Ética, Lisboa e miopia

Assistimos a silêncios ensurdecedores em Portugal e no resto da lusofonia no momento em que a democracia mais precisa de intermediários.

Começo pelo aparentemente (apenas aparentemente) mais banal dos temas abordados neste artigo. A demissão do CEO da Galp por incumprimento do Código de Ética e Conduta, constitui um bom exemplo de rigor na aplicação dos princípios de mérito, transparência, justiça e independência que devem presidir sólida e coerentemente à gestão de qualquer instituição, publica e privada. Ao longo da vida tenho pontualmente assistido a situações desse foro. São tão evidentes ao senso comum que custa a aceitar a habitual justificação assente em desculpabilizações várias que passam essencialmente pelo argumento de que em nada afetou qualquer decisão. Nós, humanos, sabemos que one way or another afeta! Aos líderes pede-se, acima de tudo, um bom exemplo no cumprimento das regras base de ética, transparência e comportamento justo. A Galp deu um bom exemplo à sociedade portuguesa na forma como o rigor e a exigência constituem elementos dos quais não se prescinde.
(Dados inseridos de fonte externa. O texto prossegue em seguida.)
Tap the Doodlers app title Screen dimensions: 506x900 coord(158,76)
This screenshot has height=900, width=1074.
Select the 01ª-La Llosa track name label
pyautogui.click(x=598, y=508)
O presidente da Câmara de Lisboa teima, em minha opinião, em não adquirir a maturidade necessária para tão importante cargo. Assisti uma vez mais, estupefacto, à infinita diversidade de desculpas, infantis, que apresenta para justificar a inabilidade para resolver os problemas da cidade. Com um orçamento de €1.400.000.000 por ano é preciso melhor justificação para a quantidade crescente de lixo e sujeira do que a última apresentada por Carlos Moedas: «As fotografias que me enviam de lixo na cidade são sempre do mesmo sítio e são fotografias à 2.ª feira; e como sabem ao domingo não há recolha de lixo». Carlos Moedas faz-me lembrar aqueles meninos (ou meninas) quando apanhados a fazer uma travessura, desculpam-se dizendo que a culpa é do colega (ou da colega, ou do irmão ou da irmã). Até teria piada se fosse assunto de comédia, mas como é assunto sério constitui para mim, que agora moro em Lisboa, um assunto de aborrecimento diário. A propósito deste tema, disse-me um destes dias um taxista de Lisboa: «Sai-nos cada duque…». Concordei com ele.
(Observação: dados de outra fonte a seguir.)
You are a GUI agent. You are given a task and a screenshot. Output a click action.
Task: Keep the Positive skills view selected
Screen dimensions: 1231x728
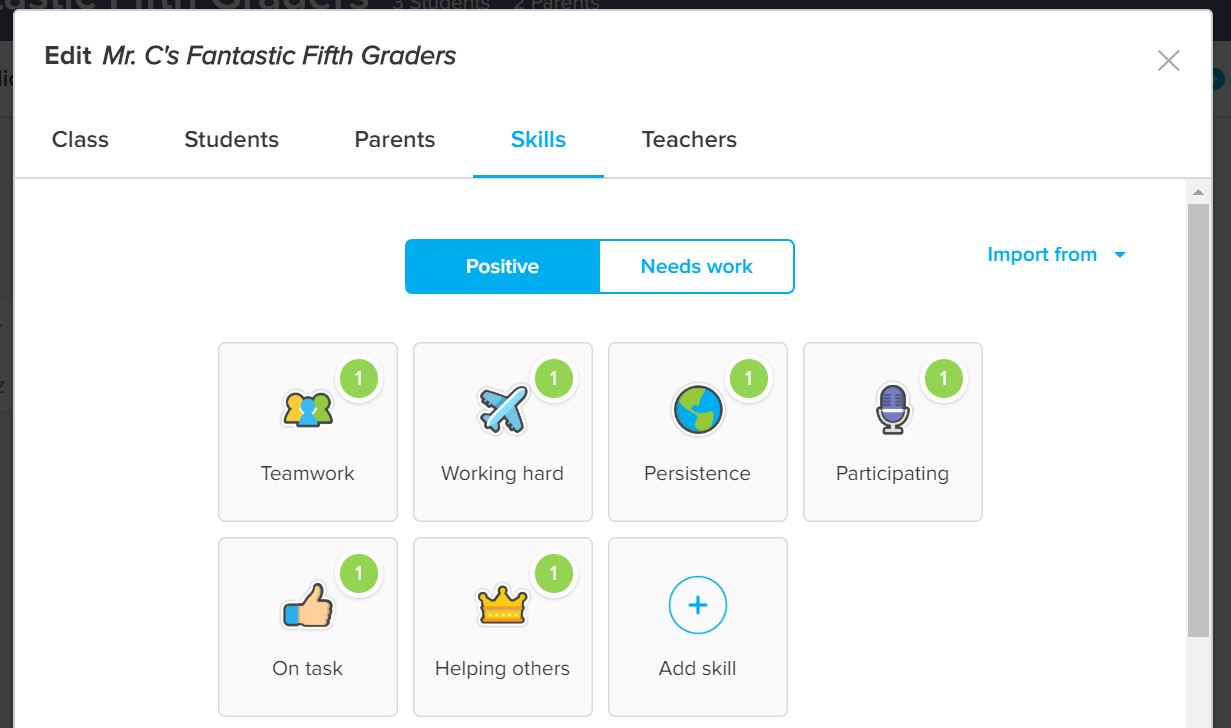(x=501, y=266)
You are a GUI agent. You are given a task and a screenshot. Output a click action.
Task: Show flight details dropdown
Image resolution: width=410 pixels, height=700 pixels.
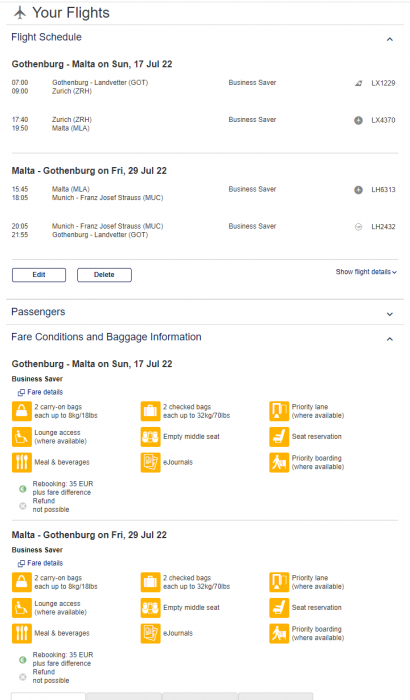[x=366, y=272]
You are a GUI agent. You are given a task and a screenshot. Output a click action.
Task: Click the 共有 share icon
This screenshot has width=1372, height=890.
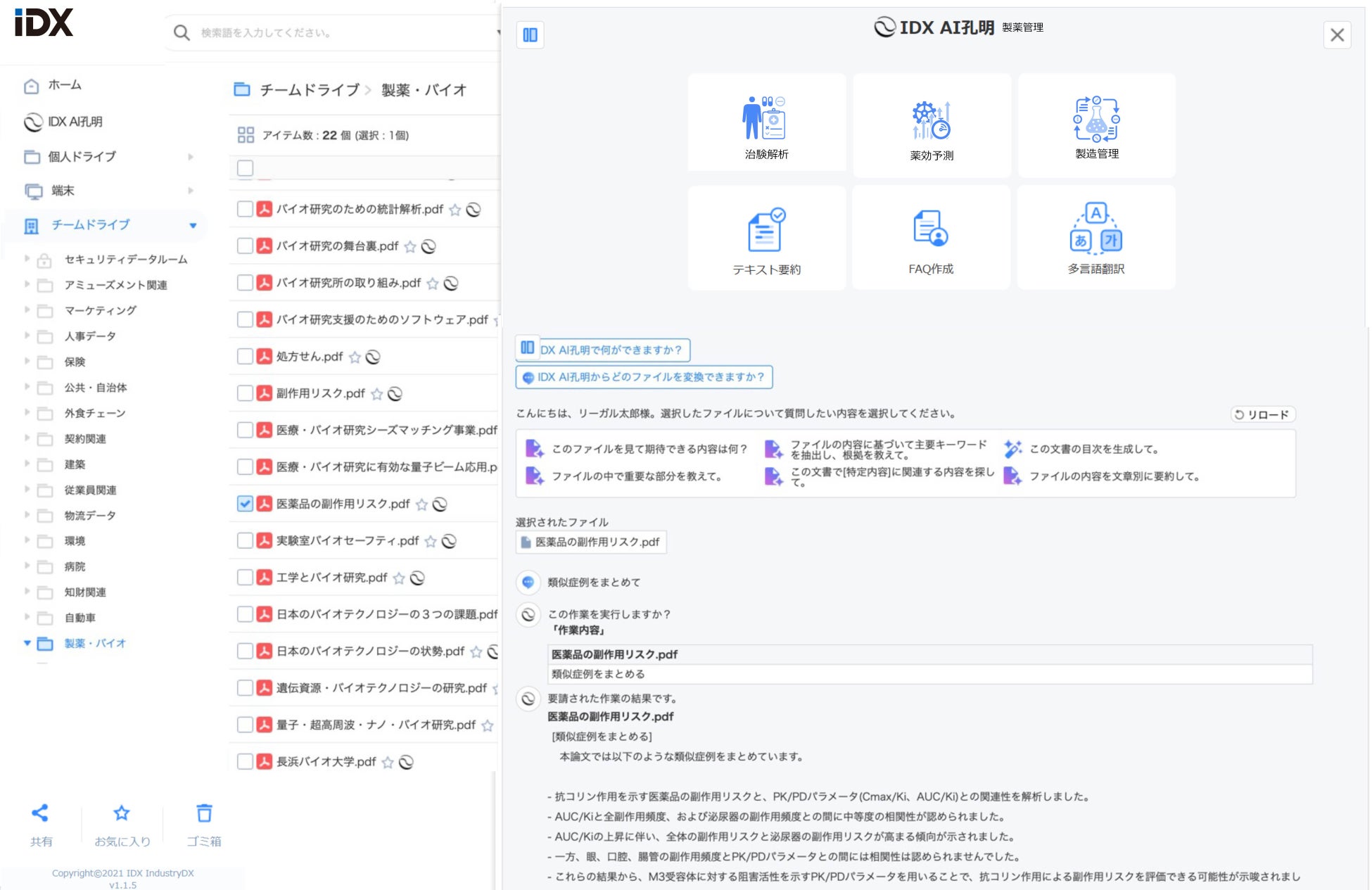pyautogui.click(x=41, y=813)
Os recentes acontecimentos em Moçambique constituíram um bom teste (quanto a mim absolutamente falhado) à capacidade que a CPLP tem de unir a lusofonia à volta de um conjunto de alicerces num espaço global diverso, de proximidade transcontinental, independente, mas rigoroso na aplicação dos princípios mais exigentes da democracia. O idioma mais falado no hemisfério sul e a longa história que une estes povos, justificaria uma maior integração e convergência no modelo de sociedade que estes países adotam. Assistimos a silêncios ensurdecedores em Portugal e no resto da lusofonia no momento em que a democracia mais precisa de intermediários. A processo de descolonização não deixa boas memórias na história. Num tempo diferente a falta de empenho nos valores da paz e da harmonia corre o risco de gerar uma tragédia naquele que já foi o mais pobre país do mundo. A CPLP está por miopia a tornar-se num Clube de Poetas Mortos. Tem condições e obrigação de ser uma organização altamente interveniente.